● **Provided records**:
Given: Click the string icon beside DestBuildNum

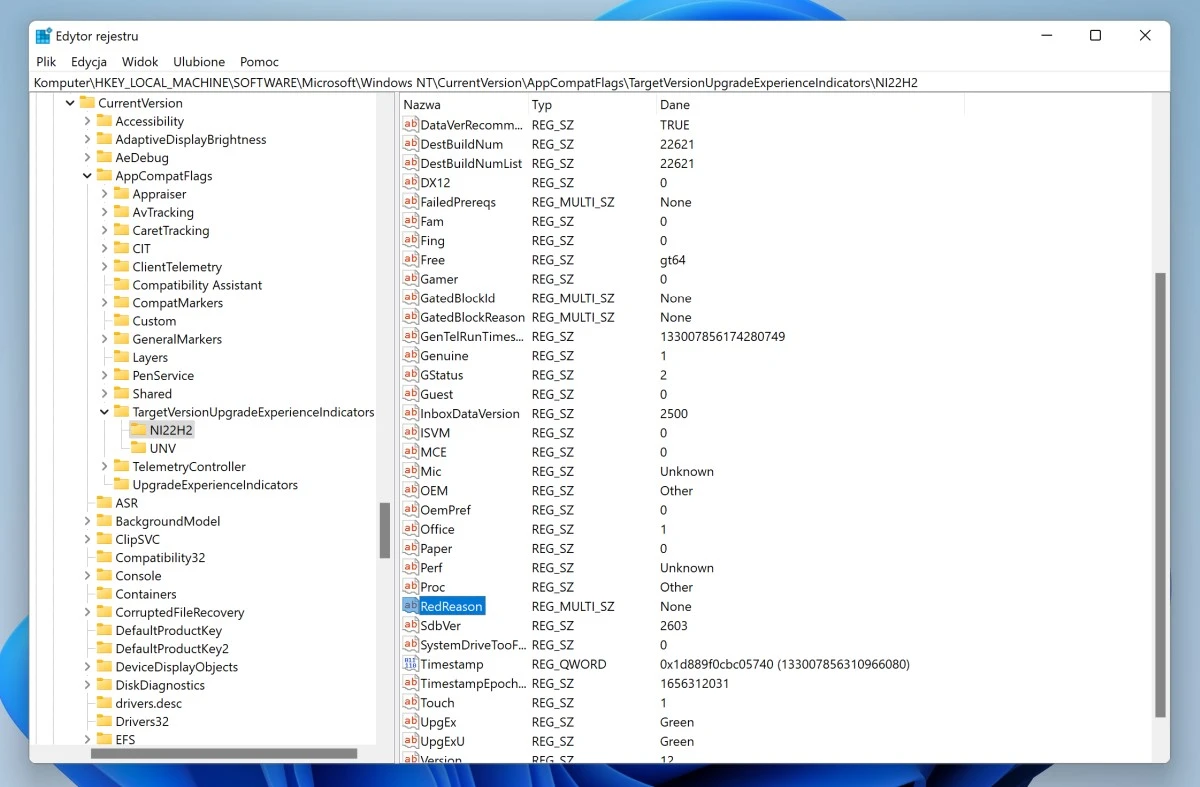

--

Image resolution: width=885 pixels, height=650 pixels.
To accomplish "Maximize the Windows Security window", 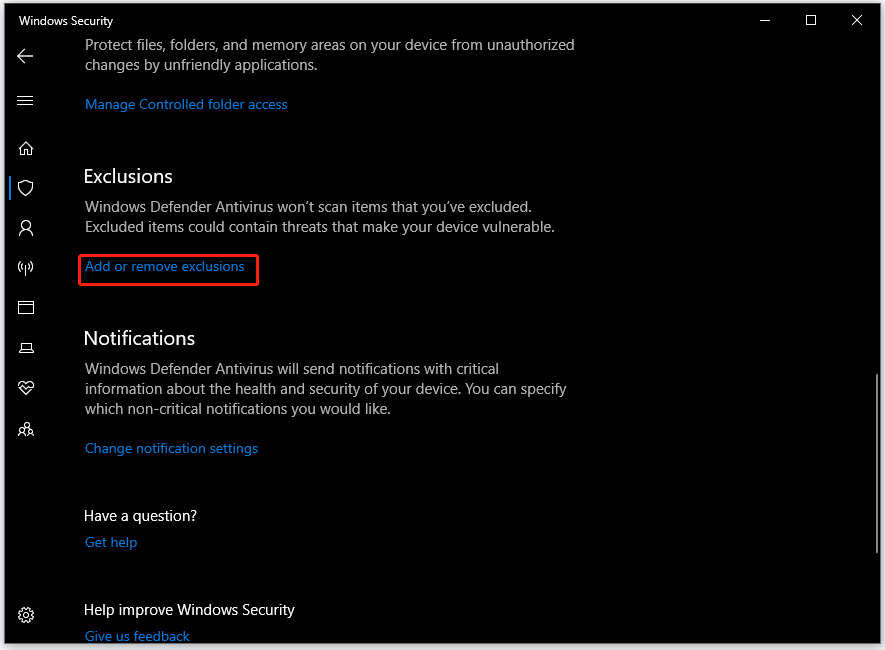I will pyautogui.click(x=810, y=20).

==

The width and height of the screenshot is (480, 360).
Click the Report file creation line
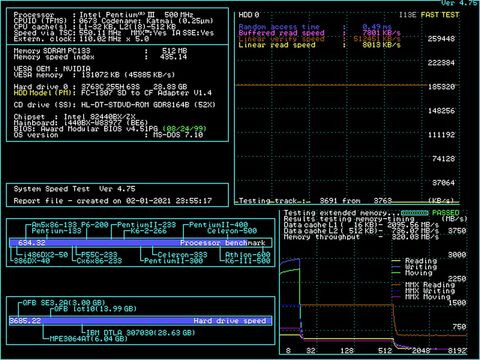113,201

● **What is asked**: How many lines in the listing above contain the string "width", matching case exactly? Reply with the number alone.

● **Final answer**: 2